During the 1990s, lesser decreases have also occurred in several other countries, including the United States (Peto et al. 2000); see the right part of Figure 9.1. Recent data on breast cancer incidence, as opposed to mortality, are difficult to interpret as they are affected by screening. For example, in the UK the national screening program was introduced in 1987 for women aged 50–64, and has undoubtedly resulted in many cancers in this age range being diagnosed earlier than they would otherwise have been. However, there is no suggestion from the incidence rates at ages below 50 or above 65 of a sudden decrease in the underlying trend of breast cancer incidence rates that might be responsible for the recent decrease in mortality (Quinn et al. 2001). Some of the downward trends in mortality are likely to be the effect of the screening program, and detailed analyses have estimated that in the UK screening is responsible for 30–40% of the fall in mortality in age-groups 55–69 (Blanks et al. 2000, Sasieni 2003). The remaining 60–70% is likely to be explained partly by the tendency towards earlier presentation outside the screening program, but mostly by the increasing use of tamoxifen and chemotherapy from the mid-1980s, which has been helped by the EBCTCG analyses. In 2000, a United States National Institutes of Health Consensus Statement on adjuvant therapy for breast cancer (National Institutes of Health 2000) drew heavily on the findings of the EBCTCG for their recommendations on the use of tamoxifen, ovarian ablation and polychemotherapy. As a result of this and of similar treatment guidelines in other countries, further falls in breast cancer mortality worldwide can be expected in the future. At the same time new treatments for breast cancer that require rigorous assessment continue to be developed and provide further questions for assessment in future cycles of the EBCTCG.

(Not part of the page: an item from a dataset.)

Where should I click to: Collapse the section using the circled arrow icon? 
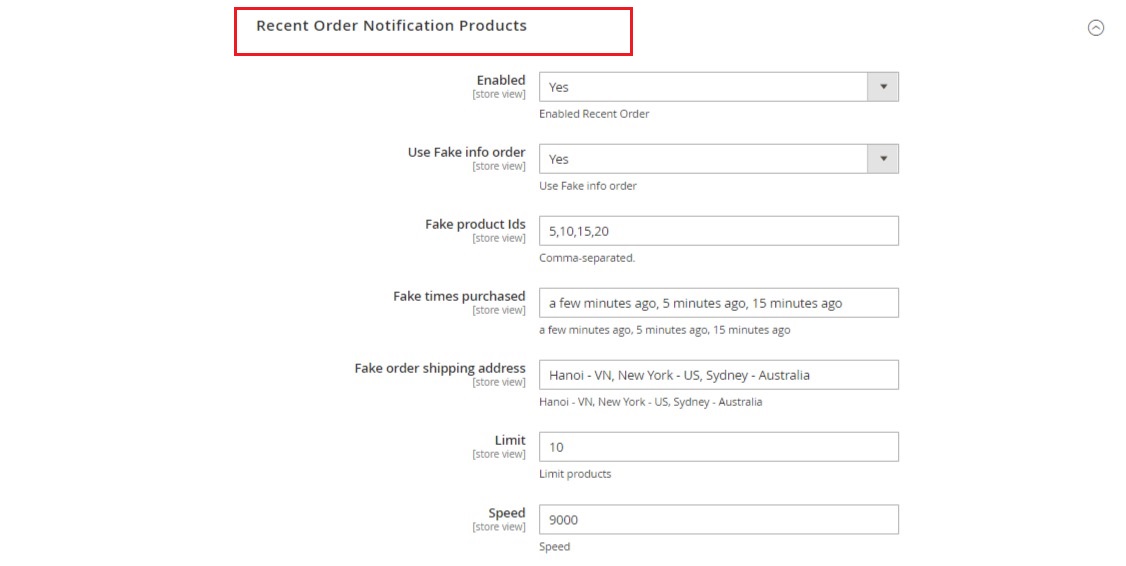[1095, 28]
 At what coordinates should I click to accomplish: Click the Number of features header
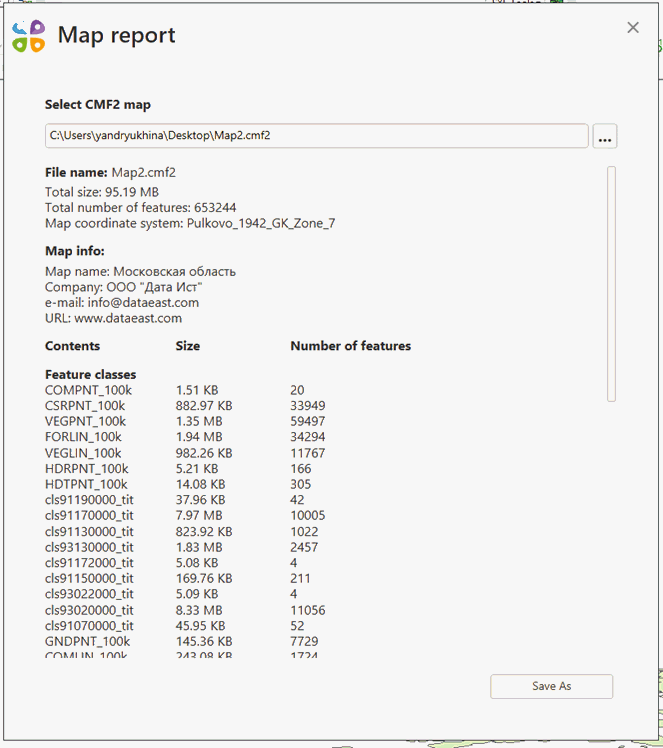point(350,346)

Since this chapter was written, the report on the effects of chemotherapy and hormonal therapy of the fourth cycle of the EBCTCG has been published (EBCTCG, 2005). This shows that some of the widely practicable adjuvant drug treatments that were being tested in the 1980s, which substantially reduced 5-year recurrence rates, also substantially reduce 15-year mortality rates. In particular, for middle-aged women with ER-positive disease, the breast cancer mortality rate throughout the next 15 years would be approximately halved by 6 months of anthracycline-based chemotherapy followed by 5 years of adjuvant tamoxifen. For, if mortality reductions of 38% (age < 50 years) and 20% (age 50–69 years) from such chemotherapy were followed by a further reduction of 31% from tamoxifen in the risks that remain, the final mortality reductions would be 57% and 45%, respectively. Overall survival would be comparably improved, since these treatments have relatively small effects on mortality from the aggregate of all other causes. Further improvements in long-term survival could well be available from newer drugs, or better use of older drugs.